Gene expression largely depends on the combination of the gene promoter sequence and transcription factors, and FABP promoters have provided one of the best models for studying tissue-specific gene regulation and cell differentiation in vertebrates. A cis-acting promoter sequence for iFABP has been characterized in mammals (rat, mouse, and human) and amphibia (Xenopus) (Sweetser et al., 1987; Green et al., 1991; Gao et al. 1998). The sequences located between nucleotides −277 and +28 (or more concisely −103 and +28) from the transcription start site appear to be important for directing gut- and cell type-specific expression of the rat iFABP gene (Sweetser 1988a, b; Rottman and Gordon, 1993). That this region of the rat iFABP promoter can direct tissue-specific gene expression in a transgenic frog suggests conservation of the regulatory mechanism of iFABP expression among vertebrates (Beck and Slack, 1999). Several elements in the proximal 0.3 kb region have been nominated as regulatory sequences involved in tissue specific expression of iFABP, particularly in the rat. For example, a 14-bp element composed of two direct 7-bp repeats is conserved among the gene promoters of several small intestine-specific genes in mammals. Two members of the steroid hormone receptor superfamily, HNF-4 and ARP-1 are reported to bind to the iFABP promoter element (Issemann and Green, 1990; Rottman and Gordon, 1993).
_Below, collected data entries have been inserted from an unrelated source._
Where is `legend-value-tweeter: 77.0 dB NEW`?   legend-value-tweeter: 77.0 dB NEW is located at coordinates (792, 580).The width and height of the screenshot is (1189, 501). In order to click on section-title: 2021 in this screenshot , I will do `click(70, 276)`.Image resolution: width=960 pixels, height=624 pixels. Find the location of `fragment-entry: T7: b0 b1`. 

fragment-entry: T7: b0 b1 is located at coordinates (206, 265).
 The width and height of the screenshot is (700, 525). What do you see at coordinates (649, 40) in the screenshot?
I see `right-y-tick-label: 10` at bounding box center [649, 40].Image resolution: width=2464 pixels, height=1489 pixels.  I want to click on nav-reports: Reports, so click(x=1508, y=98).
The amphibian iFABP gene promoter lacks a peroxisome proliferator-responsive element (PPRE)-homologous element, and the importance of this element and transcriptional factors in the tissue-specific expression of iFABP, therefore, is obscure. It has been suggested that binding of GATA-4 and -5 to a proximal GATA-binding site is involved in tissue specific expression of the iFABP gene in vitro (Gao et al., 1998). However, gene activation by these transcription factors is modest, and additional cell-specific factors are probably required for in vivo regulation.
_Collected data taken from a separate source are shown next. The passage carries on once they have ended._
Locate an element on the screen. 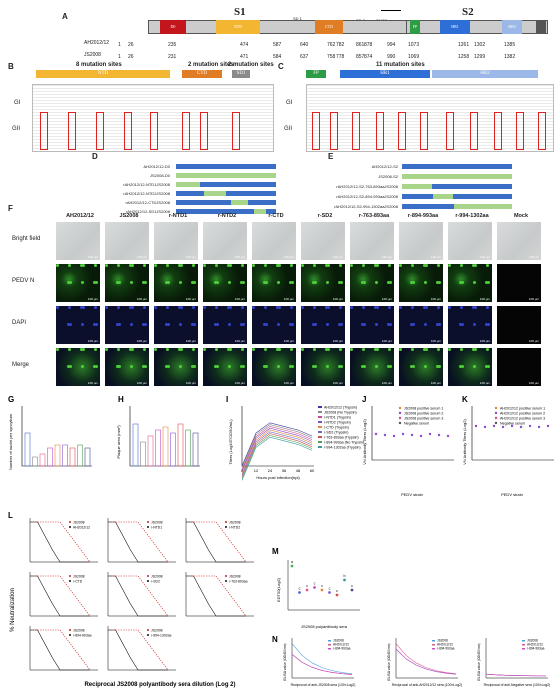 Image resolution: width=560 pixels, height=690 pixels. position-number: 235 is located at coordinates (172, 45).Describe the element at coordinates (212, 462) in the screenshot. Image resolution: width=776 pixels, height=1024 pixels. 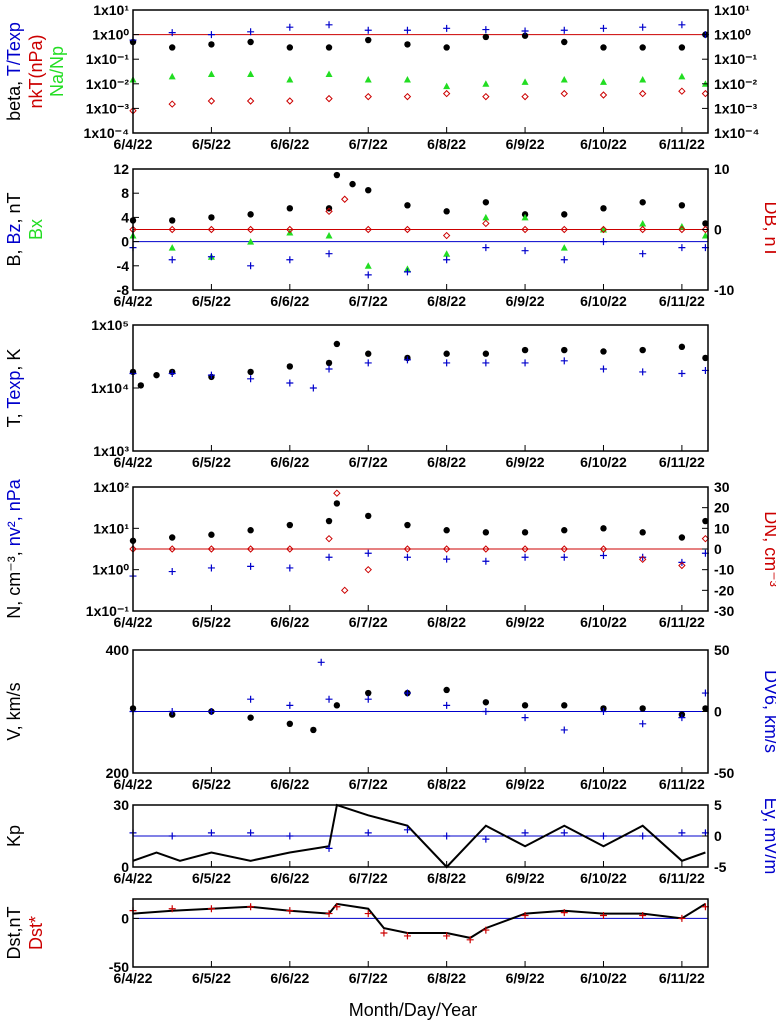
I see `x-tick-label: 6/5/22` at that location.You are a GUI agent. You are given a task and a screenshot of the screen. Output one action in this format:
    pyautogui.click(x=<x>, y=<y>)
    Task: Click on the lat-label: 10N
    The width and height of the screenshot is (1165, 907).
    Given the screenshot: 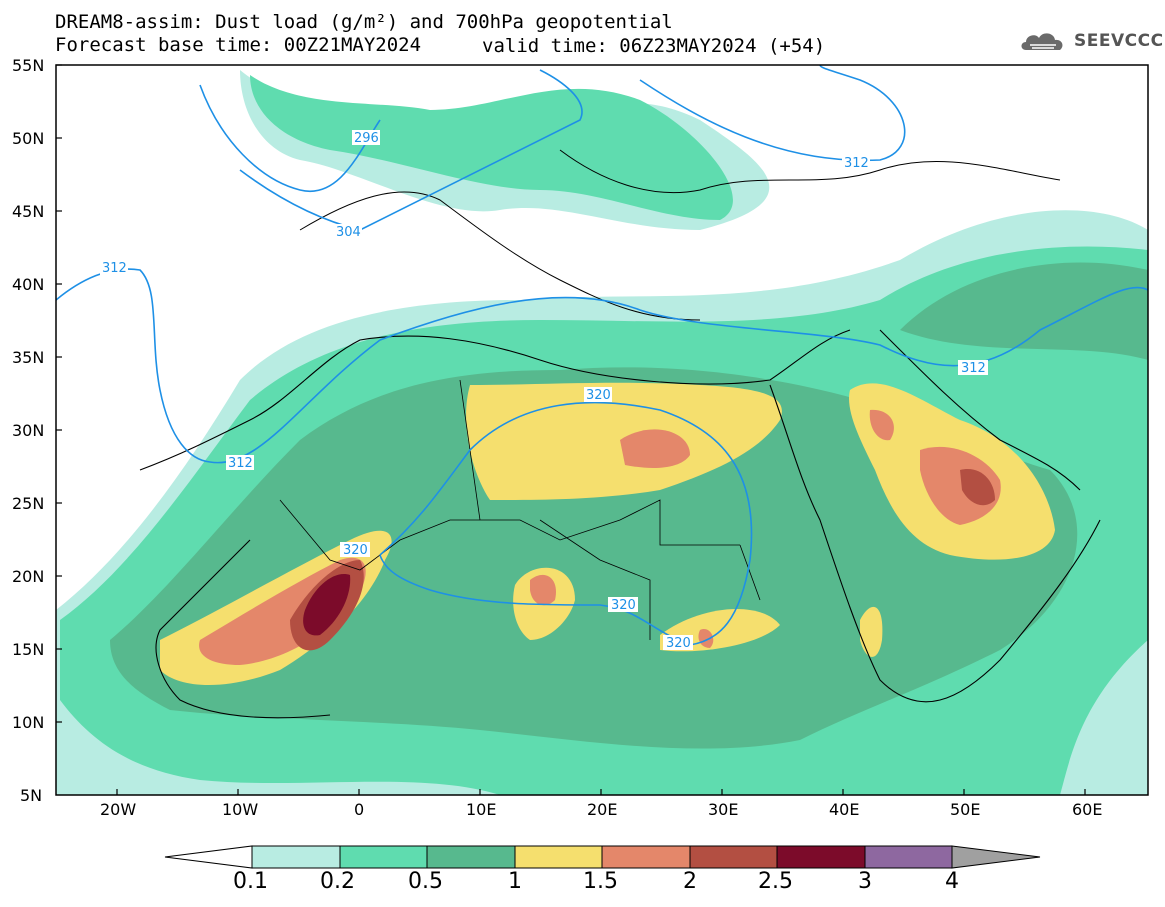 What is the action you would take?
    pyautogui.click(x=28, y=722)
A 20-bp cis-acting element that regulates cell lineage-specific patterns of iFABP expression has been identified by promoter mapping studies in transgenic mice (Simon et al., 1995). This element, located from −263 to −244 in the rat FABP2 gene, binds small intestinal nuclear proteins and acts as a suppressor of gene expression in iFABP-negative intestinal epithelial cells such as colon epithelium, and cells located in the crypts of Lieberkuhn, and the Paneth cell lineage. The short (−277 to +28 bp) promoter of rat iiFABP showed rather weak promoter activity when compared to the long (1.2 kb) promoter in the small intestine and failed to direct expression of the gene in the ileum (Sweetser et al., 1988a). Thus, the proximal 0.3 kb promoter region is very important in the regulation of iFABP gene, but the more distal sequence also contributes to precise control of this gene.